R2PS: Worst-Case Robust Real-Time Pursuit Strategies under Partial Observability¶

Conference: ICLR 2026
OpenReview: https://openreview.net/forum?id=zqA7Q9Q21L
Code: https://github.com/Cahemgco/EPG_code
Area: Reinforcement Learning / Game Theory / Pursuit-Evasion Games
Keywords: Pursuit-evasion games, partial observability, belief maintenance, cross-graph generalization, worst-case robustness

TL;DR¶

This paper addresses Pursuit-Evasion Games (PEG) on graphs in the most challenging scenario where the evader predicts pursuer moves (asynchronous movement) and the pursuer has only partial observability. By extending optimal strategies from dynamic programming (DP) through a belief maintenance mechanism and cross-graph adversarial reinforcement learning, a GNN-based pursuit strategy is trained. It achieves real-time (sub-second) zero-shot generalization to unseen real city maps, significantly outperforming PSRO baselines trained directly on test graphs in worst-case scenarios.

Background & Motivation¶

Background: Pursuit-evasion game (PEG) is a classic problem in robotics and security, where a team of pursuers aims to capture an evader on a graph $G=\langle V,E\rangle$. Agents move to adjacent vertices or stay put at each discrete step. A core goal is finding worst-case robust strategies.

Limitations of Prior Work: Solving graph PEGs precisely is computationally expensive. Any change in graph structure requires recalculating the worst-case strategy, hindering real-time deployment. Traditional mathematical programming (LP/MIP) fails here. While RL can learn generalized strategies, existing methods like MT-PSRO and Grasper only offer few-shot generalization to unseen opponents and initial conditions. The recent EPG (Equilibrium Policy Generalization) achieved zero-shot generalization across graph structures but was limited to full-information scenarios.
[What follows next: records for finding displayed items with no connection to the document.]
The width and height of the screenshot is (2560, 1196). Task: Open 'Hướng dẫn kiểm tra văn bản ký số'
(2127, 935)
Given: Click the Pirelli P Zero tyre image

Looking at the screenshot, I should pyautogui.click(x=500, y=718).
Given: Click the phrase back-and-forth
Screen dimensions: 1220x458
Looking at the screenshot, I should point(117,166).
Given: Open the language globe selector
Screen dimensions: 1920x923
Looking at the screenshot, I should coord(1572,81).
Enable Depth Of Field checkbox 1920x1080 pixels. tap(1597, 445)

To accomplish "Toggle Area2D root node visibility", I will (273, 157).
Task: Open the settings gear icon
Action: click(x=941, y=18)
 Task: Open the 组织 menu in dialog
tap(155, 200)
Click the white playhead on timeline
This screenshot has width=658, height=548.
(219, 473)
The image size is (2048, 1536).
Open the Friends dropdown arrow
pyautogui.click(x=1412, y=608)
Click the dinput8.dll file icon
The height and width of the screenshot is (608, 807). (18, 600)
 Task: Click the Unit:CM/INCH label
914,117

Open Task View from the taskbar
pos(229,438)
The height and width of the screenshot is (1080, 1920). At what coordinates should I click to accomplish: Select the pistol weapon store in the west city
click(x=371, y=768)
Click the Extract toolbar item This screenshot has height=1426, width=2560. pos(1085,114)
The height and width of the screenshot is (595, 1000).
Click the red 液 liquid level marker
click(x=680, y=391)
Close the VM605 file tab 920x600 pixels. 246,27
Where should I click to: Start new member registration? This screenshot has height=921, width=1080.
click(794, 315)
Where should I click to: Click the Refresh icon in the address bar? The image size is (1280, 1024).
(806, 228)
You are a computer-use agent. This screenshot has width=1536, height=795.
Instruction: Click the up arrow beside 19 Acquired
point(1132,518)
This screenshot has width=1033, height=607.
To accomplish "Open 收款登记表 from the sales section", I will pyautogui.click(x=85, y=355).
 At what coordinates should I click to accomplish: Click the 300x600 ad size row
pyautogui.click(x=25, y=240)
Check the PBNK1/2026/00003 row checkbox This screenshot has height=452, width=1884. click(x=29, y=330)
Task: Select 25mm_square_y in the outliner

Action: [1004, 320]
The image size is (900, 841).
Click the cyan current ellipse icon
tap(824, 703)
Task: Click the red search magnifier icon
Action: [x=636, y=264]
Key Challenge: Real-world security imposes two hard constraints: pursuit teams often have partial observability (losing contact when the intruder exits sensor range), which elevates the problem to PSPACE-hard; and the worst-case evader may have superior observation (asynchronous movement), deciding its move after predicting the pursuer's action. Existing works often assume full information or synchronous moves, leading to over-optimistic strategies.

Goal: Find a pursuit strategy (R2PS) that is both worst-case robust and capable of real-time operation under the setting of "evader predictability + pursuer partial observability."

Key Insight: The authors found that the "distance table" $D$ calculated by a DP algorithm for Markov PEG contains the optimal structure of worst-case pursuit steps. By proving that $D$ remains optimal under asynchronous movement and projecting it onto a partial observability setting via belief maintenance, one can reuse this optimal information without solving POSGs from scratch (which involves exponential state expansion).

Core Idea: Use "DP distance tables + belief maintenance" to transfer full-information optimal pursuit strategies to partial observability, then embed this as a guidance signal in cross-graph RL to train a real-time, zero-shot generalized GNN pursuit strategy.

Method¶

Overall Architecture¶

The method links four stages: first, DP is used as a pre-processing step on training graphs to obtain distance table $D$ and induced optimal strategies; second, $D$ is theoretically extended to asynchronous movement settings; third, belief maintenance "downgrades" the full-information strategy to one dependent only on local observation history; finally, the downgraded strategy guides cross-graph adversarial RL in EPG, training a GNN against the "strongest asynchronous DP evader."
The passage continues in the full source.